There is supposed to exist something known as the Green Paradox which says that ‘policies of lowering carbon demand may aggravate rather than alleviate climate change.’ It’s nonsense, of course, because it’s based on the theory that industrial carbon dioxide emissions cause statistically significant increases to a fuzzy concept known as global temperature. Even assuming that you subscribe to the CO2 theory, this particular green paradox does not exist for reasons explained here.
But there is a green paradox that might be described as ‘the policy of preserving pristine rainforest may reduce, rather than maintain, biodiversity.’
Consider this uplifting story which appeared in the Independent last week;
A frog with fangs, a blind snake and a round-headed dolphin are among more than 1,000 new species recently found on the incredible Melanesian island of New Guinea, environment group WWF said.
Scientists made the astounding discoveries, which also included a river shark and dozens of butterflies, on New Guinea at a rate of two a week from 1998 to 2008, WWF said in a new report on the island’s natural habitat.
A frog with fangs? A blind snake? And these weren’t horribly deformed post-Fukushima mutations?
They were not. The World Wildlife Fund must be kicking themselves that these creatures were discovered too early to take full advantage of another apocalyptic scare story…
Uh-oh. I spoke too soon…
Seemingly unable to bring themselves to display unbridled optimism for so large an increase in the biodiversity they constantly mourn, the Indy’s journalists followed up the very same day with this tale of doom and destruction:
Once again, new species emerge into the light to be confronted by an overwrought greenie prostrating himself before them, shaking his head and telling them that they only have months to live.
God forbid the more honest approach – which would entail the green NGOs admitting their collusion with the city and the politicians in their determination to vilify fossil fuels. The corporate green campaign, built entirely on the back of unproven and dishonest CO2 propaganda, has resulted in a significant switch to eco-fuels which, in turn, has created a valuable new market for palm oil. The environmentalists’ blindsiding suggests they were strangely unprepared for their corporate chums’ opportunism.
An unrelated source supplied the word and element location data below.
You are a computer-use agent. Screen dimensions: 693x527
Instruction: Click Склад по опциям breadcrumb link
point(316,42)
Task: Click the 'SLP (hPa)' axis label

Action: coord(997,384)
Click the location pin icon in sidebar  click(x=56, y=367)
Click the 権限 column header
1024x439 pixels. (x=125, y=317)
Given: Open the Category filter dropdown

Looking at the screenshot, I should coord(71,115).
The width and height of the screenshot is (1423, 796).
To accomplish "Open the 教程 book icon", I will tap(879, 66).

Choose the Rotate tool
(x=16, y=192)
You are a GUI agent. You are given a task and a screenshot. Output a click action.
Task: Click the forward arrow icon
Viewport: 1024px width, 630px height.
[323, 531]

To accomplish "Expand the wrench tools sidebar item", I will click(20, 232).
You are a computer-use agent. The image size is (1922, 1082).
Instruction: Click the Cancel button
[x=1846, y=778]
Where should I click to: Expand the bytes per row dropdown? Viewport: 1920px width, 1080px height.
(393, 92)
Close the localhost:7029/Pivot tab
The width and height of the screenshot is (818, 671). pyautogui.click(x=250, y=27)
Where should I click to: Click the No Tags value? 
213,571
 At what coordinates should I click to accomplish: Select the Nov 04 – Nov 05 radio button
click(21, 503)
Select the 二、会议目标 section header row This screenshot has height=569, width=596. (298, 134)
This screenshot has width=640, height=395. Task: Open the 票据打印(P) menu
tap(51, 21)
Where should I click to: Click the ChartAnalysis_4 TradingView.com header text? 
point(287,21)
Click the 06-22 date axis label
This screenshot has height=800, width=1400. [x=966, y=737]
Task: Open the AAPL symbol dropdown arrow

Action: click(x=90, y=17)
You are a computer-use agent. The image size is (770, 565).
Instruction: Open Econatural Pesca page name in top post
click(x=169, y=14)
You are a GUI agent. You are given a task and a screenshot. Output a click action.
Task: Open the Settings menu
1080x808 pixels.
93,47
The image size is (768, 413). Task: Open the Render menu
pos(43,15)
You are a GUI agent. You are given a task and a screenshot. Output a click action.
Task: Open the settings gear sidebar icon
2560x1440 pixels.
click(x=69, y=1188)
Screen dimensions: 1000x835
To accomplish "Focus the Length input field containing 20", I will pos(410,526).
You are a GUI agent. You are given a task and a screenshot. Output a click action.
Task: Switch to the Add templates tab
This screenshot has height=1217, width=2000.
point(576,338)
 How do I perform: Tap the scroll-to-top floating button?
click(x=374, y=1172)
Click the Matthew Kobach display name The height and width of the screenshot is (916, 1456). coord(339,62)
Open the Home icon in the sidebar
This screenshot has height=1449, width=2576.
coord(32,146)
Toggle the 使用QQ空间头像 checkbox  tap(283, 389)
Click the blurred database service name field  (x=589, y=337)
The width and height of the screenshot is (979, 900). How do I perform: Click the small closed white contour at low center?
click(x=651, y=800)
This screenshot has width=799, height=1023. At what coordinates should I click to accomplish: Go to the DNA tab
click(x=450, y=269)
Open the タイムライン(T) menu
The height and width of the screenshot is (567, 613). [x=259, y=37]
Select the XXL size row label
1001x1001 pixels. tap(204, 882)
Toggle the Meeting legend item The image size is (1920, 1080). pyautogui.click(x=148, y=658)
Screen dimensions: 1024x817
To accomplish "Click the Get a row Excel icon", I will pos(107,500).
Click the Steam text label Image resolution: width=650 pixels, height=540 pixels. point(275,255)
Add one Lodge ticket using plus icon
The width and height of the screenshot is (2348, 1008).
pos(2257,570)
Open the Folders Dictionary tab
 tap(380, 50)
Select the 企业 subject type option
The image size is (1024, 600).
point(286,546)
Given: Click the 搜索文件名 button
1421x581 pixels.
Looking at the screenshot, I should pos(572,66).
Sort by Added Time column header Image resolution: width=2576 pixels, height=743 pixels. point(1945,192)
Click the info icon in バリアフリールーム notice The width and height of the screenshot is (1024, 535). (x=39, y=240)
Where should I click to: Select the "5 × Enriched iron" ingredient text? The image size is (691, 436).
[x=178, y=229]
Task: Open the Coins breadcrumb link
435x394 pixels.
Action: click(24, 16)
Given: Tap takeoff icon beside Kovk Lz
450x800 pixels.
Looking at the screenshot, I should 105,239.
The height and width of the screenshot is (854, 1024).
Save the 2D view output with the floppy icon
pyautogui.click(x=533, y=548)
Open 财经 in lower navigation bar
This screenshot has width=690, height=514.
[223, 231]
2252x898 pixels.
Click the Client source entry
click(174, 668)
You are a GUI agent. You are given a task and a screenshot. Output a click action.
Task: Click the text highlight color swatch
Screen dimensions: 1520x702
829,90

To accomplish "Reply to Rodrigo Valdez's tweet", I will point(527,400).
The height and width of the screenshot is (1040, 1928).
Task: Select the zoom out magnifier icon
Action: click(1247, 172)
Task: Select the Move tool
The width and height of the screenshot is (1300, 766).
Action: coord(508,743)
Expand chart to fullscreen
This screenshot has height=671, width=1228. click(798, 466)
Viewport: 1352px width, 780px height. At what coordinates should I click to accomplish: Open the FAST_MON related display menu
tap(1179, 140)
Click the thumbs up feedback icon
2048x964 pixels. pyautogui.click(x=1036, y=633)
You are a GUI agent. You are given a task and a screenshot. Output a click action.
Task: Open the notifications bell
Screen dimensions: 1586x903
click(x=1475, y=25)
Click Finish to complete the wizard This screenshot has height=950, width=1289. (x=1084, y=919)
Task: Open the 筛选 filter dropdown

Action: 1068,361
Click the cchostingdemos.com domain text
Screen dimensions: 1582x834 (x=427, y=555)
Nobody but a greenie can blame the New Guineans for seeking to exploit their natural resources in exactly the same way that other countries have always done. And nobody but a greenie will deny that the market for eco-fuels is being largely driven as a direct result of their own, confused green agenda.
If the environmental lobbyists seriously believe their stories of imminent biodiversity collapse and mass extinctions resulting from the palm oil industry, they should back the use of coal, oil, nuclear and gas fracking: all are considerably less physically invasive than wall-to-wall palms and windmills. And as previously reported, the green solutions actually exacerbate the made-up problems they are supposed to cure.
But what of the conundrum at the heart of this story?
The green NGOs never tire of telling us that rainforests are vital habitats and should be preserved. However, I suggest that it is almost certain that all the new species found in New Guinea were found as the result of the forest clearance that facilitated palm oil production – the timing certainly fits. What’s more, all these new species appear to have survived deforestation unscathed – because if they hadn’t, I’m sure we would have been told.
The question arises, is it better that we discover and understand the full range of biodiversity or should we accept that some species will come and go unnoticed?
If the former, do we not have to accept that virgin habitat is counter-productive to our aim? If the latter, why are the unknown species less important than the species we know of? What would be the perfect green balance between known and unknown and by what authority would anybody make such a determination? It also stands to reason that ‘hidden’ extinctions take place when unknown species are over-run by a locally dominant species. Do we tolerate these as natural events and, if so, why is there not a comparable belief that our actions as the dominant species are not equally natural?
So, should we deforest or leave well alone? Either option involves a decision that will shape our world in different ways, but as greens regularly pursue the environmental status quo – to the extent that they are generally intolerant of human interactions with nature – neither course of action can meet with green approval: not without rank hypocrisy, anyway.
And therein lies the paradox. Whatever we might choose to do, we cannot satisfy the green movement.
The way forward is for our politicians to ignore them.